The men separate. Dinner is to be at three. Miranda goes to his section of the house, henceforth his headquarters. He sees the satchels with the Tortola and Leeward Islands mail. And the folded dingy anonymous letter Hislop mentioned.
The room is at the back of the house. The grass and trees outside are wet from the recent rain. A hill rises up not far away. The air is damp, and the very smell of rain and earth and dead leaves brings back to Miranda the smell of the cocoa valleys to the north of Caracas, and reminds him of the sacks of cocoa beans his father had sent with him on the
Prins Frederik
in 1771, to be changed for money in Cadiz.
The room is full of small, yellowish lizards; their droppings are everywhere. There is a muslin canopy over the bed, to protect it from dust and termite wood-dust and things like lizard droppings. The canopy is discoloured and in its folds or wrinkles grey with old dust; it sags in the damp air.
Outside there is movement, talk. The slaves are not speaking Spanish or French or English, but an African language.
He begins to shape a letter in his head: “My dear Sally, this is a kind of homecoming for me, after thirty-five years. It is quite amazing: I know this rainy-season smell. Soon I suppose the rain and the wind will bring the smell of the vanilla vine. I feel I know this place very well. It is my own. It exists in my mind. But it is now full of strangers. I don’t like the sensation. I feel a great gap. Without the thought of you I would be quite lost.”
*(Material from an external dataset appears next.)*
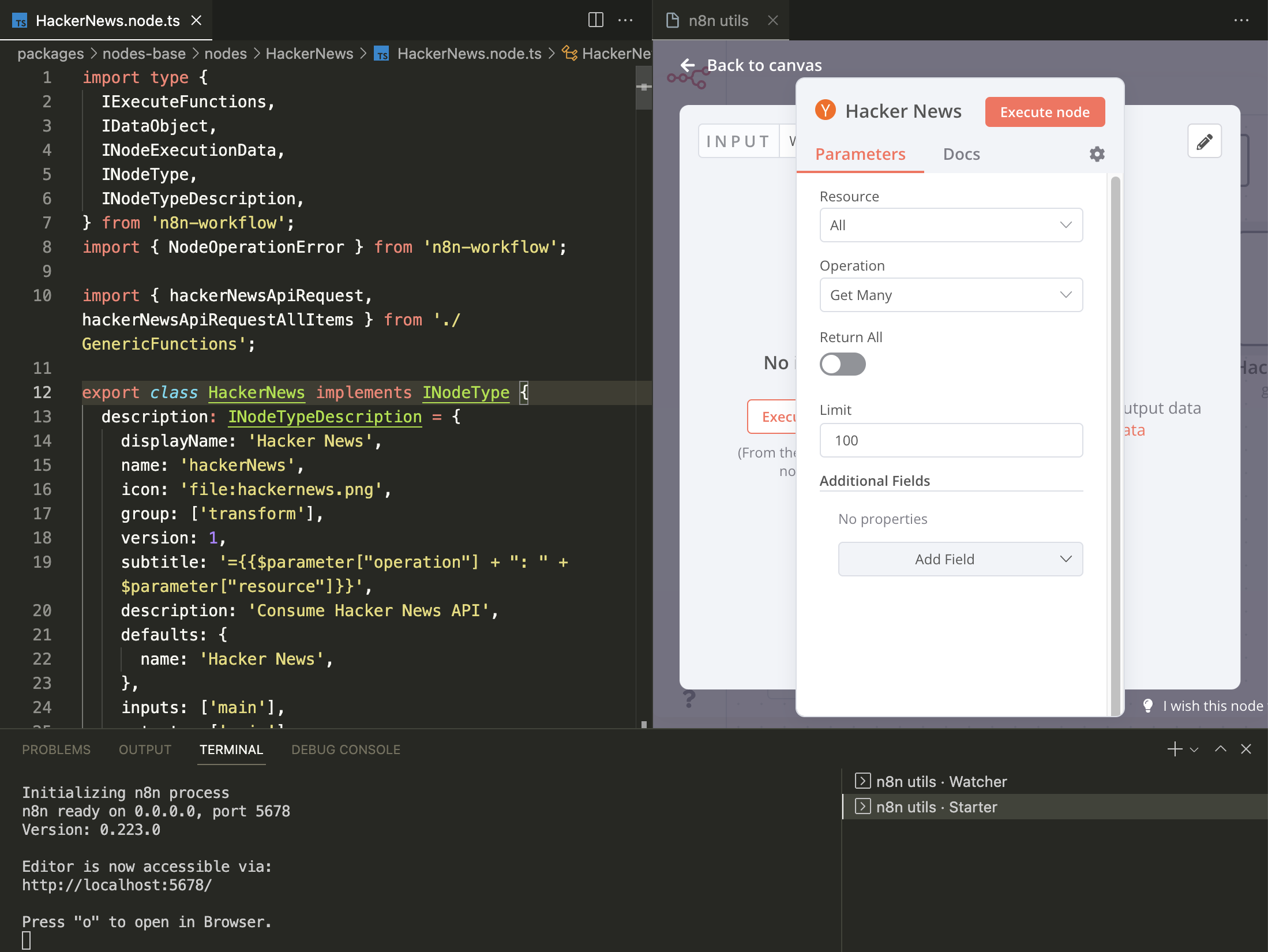1268x952 pixels.
Task: Open the Resource dropdown showing All
Action: pyautogui.click(x=951, y=225)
He opens the Tortola satchel and soon, among the official, secretary-written letters, sees the broad, irregular, awkward handwriting he has been looking for.
“27 Grafton Street, Fitzroy Square, London. April 15th. My ever dear General, I embrace this opportunity of writing to you my dear Sir for wile I am a night and the two babies
are asleep it seames as if I am talking to my dear Friend Himself and can hear his own voice. Leander has set down his drum and sword and gun, we have had a fair in the Road, and he makes such a noise my dear Sir saying Mamy I am going to the war to fight for the General—”
Miranda thinks, partly framing his reply, “
Querida
. My dear Sally, I love every misspelt word you write and every mistake you make. These words you wrote four months ago come to me now with your own voice. I can see my house and the library and the books again. I think without you, my dear Sally, I would become quite dizzy here, in this place I don’t know any longer, and try not to see too clearly or find out too much about, where the Negroes talk in an African language, and I can still smell the cocoa estates all around …”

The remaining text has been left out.